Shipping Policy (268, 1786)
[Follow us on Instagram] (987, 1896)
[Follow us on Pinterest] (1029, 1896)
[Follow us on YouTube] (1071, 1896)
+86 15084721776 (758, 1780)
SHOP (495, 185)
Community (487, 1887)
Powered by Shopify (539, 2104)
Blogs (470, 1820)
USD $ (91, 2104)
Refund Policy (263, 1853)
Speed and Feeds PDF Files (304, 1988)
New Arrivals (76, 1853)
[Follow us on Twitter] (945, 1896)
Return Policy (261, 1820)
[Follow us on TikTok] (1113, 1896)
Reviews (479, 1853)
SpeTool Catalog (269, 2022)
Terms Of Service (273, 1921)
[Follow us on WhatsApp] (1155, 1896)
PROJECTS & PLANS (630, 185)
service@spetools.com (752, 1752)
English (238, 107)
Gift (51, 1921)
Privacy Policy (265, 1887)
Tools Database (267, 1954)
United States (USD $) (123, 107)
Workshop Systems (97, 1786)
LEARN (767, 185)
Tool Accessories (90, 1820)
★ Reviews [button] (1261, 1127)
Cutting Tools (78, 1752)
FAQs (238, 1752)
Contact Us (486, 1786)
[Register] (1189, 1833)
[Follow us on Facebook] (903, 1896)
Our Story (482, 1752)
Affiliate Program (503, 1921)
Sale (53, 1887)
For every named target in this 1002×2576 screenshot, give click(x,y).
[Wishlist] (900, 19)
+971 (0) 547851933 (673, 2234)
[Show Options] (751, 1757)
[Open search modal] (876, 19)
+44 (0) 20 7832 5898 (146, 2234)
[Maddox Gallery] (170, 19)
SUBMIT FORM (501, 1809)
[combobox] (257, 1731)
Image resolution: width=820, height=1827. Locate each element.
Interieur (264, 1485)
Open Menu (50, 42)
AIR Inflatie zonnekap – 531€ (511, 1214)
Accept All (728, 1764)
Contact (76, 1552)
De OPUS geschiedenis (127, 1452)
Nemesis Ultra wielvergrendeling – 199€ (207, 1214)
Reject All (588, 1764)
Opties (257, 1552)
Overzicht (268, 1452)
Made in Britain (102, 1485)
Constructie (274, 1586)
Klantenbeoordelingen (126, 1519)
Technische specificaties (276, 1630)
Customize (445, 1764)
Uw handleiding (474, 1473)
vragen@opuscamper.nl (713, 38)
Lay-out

****************************************

#### Task brief:
Scan the lines above for "[Follow us on Instagram] (987, 1896)" and for "Tools Database (267, 1954)". Repeat exactly the line holding each of them and every line in between.

#### Response for this exercise:
[Follow us on Instagram] (987, 1896)
[Follow us on Pinterest] (1029, 1896)
[Follow us on YouTube] (1071, 1896)
+86 15084721776 (758, 1780)
SHOP (495, 185)
Community (487, 1887)
Powered by Shopify (539, 2104)
Blogs (470, 1820)
USD $ (91, 2104)
Refund Policy (263, 1853)
Speed and Feeds PDF Files (304, 1988)
New Arrivals (76, 1853)
[Follow us on Twitter] (945, 1896)
Return Policy (261, 1820)
[Follow us on TikTok] (1113, 1896)
Reviews (479, 1853)
SpeTool Catalog (269, 2022)
Terms Of Service (273, 1921)
[Follow us on WhatsApp] (1155, 1896)
PROJECTS & PLANS (630, 185)
service@spetools.com (752, 1752)
English (238, 107)
Gift (51, 1921)
Privacy Policy (265, 1887)
Tools Database (267, 1954)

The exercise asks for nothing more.